Uma segunda e importante função dos esquemas, apontada pelos pesquisadores cognitivistas, liga-se aos processos de armazenagem e recuperação da informação. Aqui também os esquemas atuam como roteiros: o novo material de aprendizagem será guiado, nas fases de codificação e de recuperação, pelos conjuntos estruturados de conhecimentos prévios de que alguém disponha, incluindo aí as estratégias cognitivas ou metacognição. A suposição básica, amplamente corroborada por pesquisas, é de que tudo o que as pessoas conseguirão compreender ou sobre o que raciocinar ocorre em função de seus conhecimentos prévios organizados. (BZUNECK, 1991, p. 142 e 143).
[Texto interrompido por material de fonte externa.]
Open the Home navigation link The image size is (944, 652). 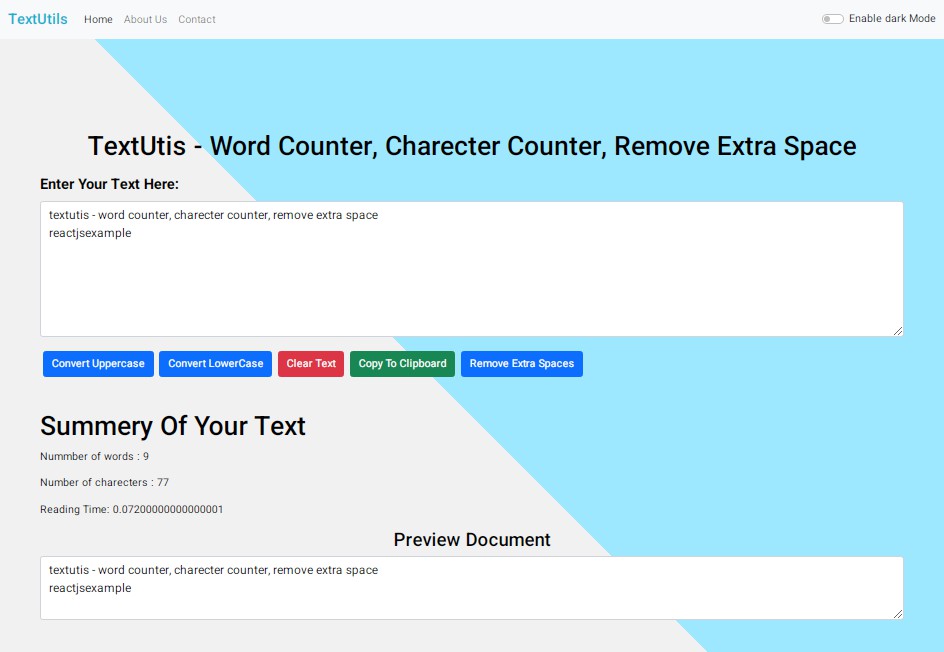click(98, 19)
Desse entendimento resulta que toda informação nova é interpretada à luz de informação anteriormente aprendida. Quando necessário, o sujeito ―deforma‖ a informação nova para que ela possa ser ancorada nos esquemas pré-existentes. Contudo, como lembra Bzuneck, os estudos a respeito da aprendizagem têm apontado, há bastante tempo, que as novas aprendizagens também alteram os esquemas pré-existentes, e embora autores cognitivistas como Robert Gagné e Walter Dick tivessem consciência da importância de o sujeito ser capaz de avaliar e modificar seus próprios esquemas, essa é uma questão que a teoria tradicional da transferência não resolveu. Na verdade, percebia-se que a prática favorecia a aquisição da maestria em uma área de conhecimento ou na execução de determinada atividade, de maneira que os esquemas se ajustavam e refinavam sob a instrução direta e a persistência.
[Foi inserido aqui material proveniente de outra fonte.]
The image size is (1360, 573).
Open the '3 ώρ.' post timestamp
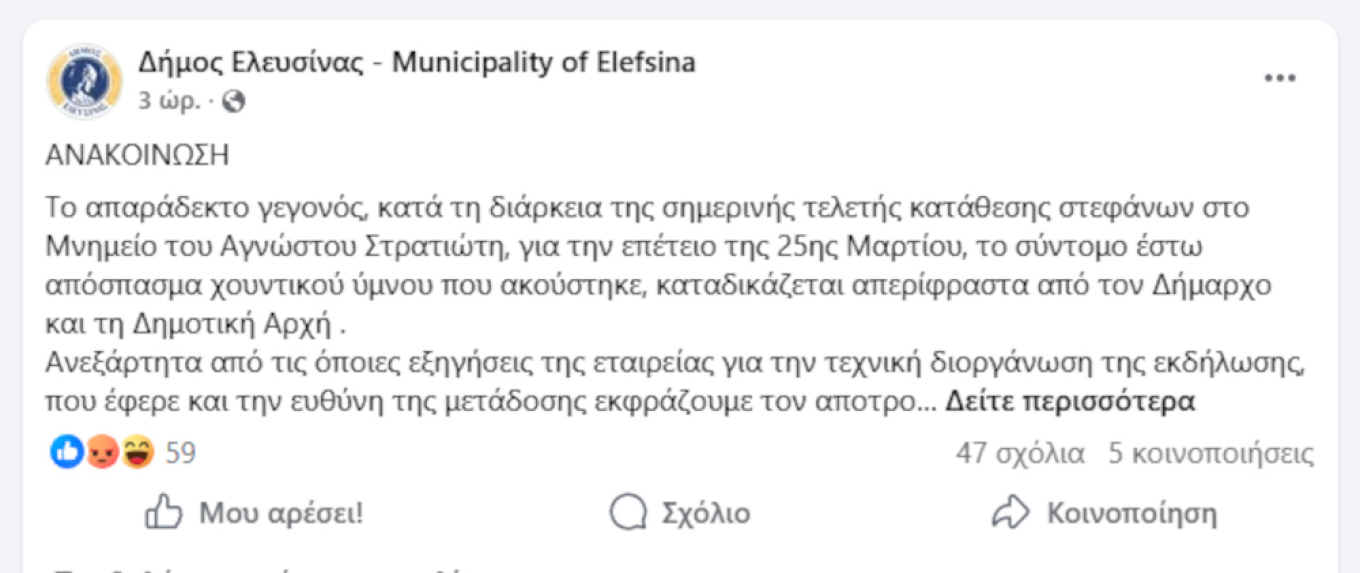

Grosso modo, três são as formas pelas quais os esquemas evoluem na ótica cognitivsta: a) Acréscimo; b) Afinação, e; c) Reestruturação. Na evolução por acréscimo nova informação é adicionada a um esquema pré-existente sem que alterações drásticas aconteçam. É o caso de alguém que compreende um texto ou um fato; por exemplo, alguém que passa a compreender o fenômeno da gravidade. Preexistia um esquema para o fenômeno, pois a gravidade está presente em todos os lugares, não é um fenômeno novo para ninguém. Ao

compreender a dinâmica do fenômeno com o qual já se tem alguma intimidade, mas não havia ainda uma explicação para ele, nova informação é acrescentada sem drásticas alterações; há apenas acréscimo. Na evolução por afinação os esquemas alteram-se minimamente, o suficiente apenas para se tornarem mais consistentes com a experiência, mais generalizáveis. Exemplo: alguém lê uma nova receita de bolo e consegue compreendê-la por completo utilizando os esquemas existentes, todos os ingredientes e procedimentos já faziam parte do repertório de esquemas do sujeito, a nova informação é a maneira de organizá-los de forma a produzir o bolo. Já na evolução por reestruturação os esquemas sofrem alterações profundas, pois surge um novo esquema que substitui ou incorpora esquemas pré-existentes. Geralmente ocorre quando um esquema é utilizado para dar conta de uma nova situação, mas ele não é suficientemente adequado para ser bem-sucedido na tarefa. Através de repetidas tentativas de afinação, o esquema é reconfigurado de maneira que um novo esquema forma-se a partir do anterior. Ao final do processo, a informação útil do esquema anterior é mantida, a informação inútil é substituída. Podemos exemplificar recorrendo à situação de alguém que conhece o processo de fabricação de picolés caseiros, mas desconhece o processo de fabricação de sorvetes industrializados. O esquema dos picolés caseiros não será suficiente, nem totalmente inútil para a compreensão do processo de fabricação de sorvetes industrializados. O novo esquema terá pontos em comum com o anterior e pontos completamente divergentes. (DRISCOLL, 2000).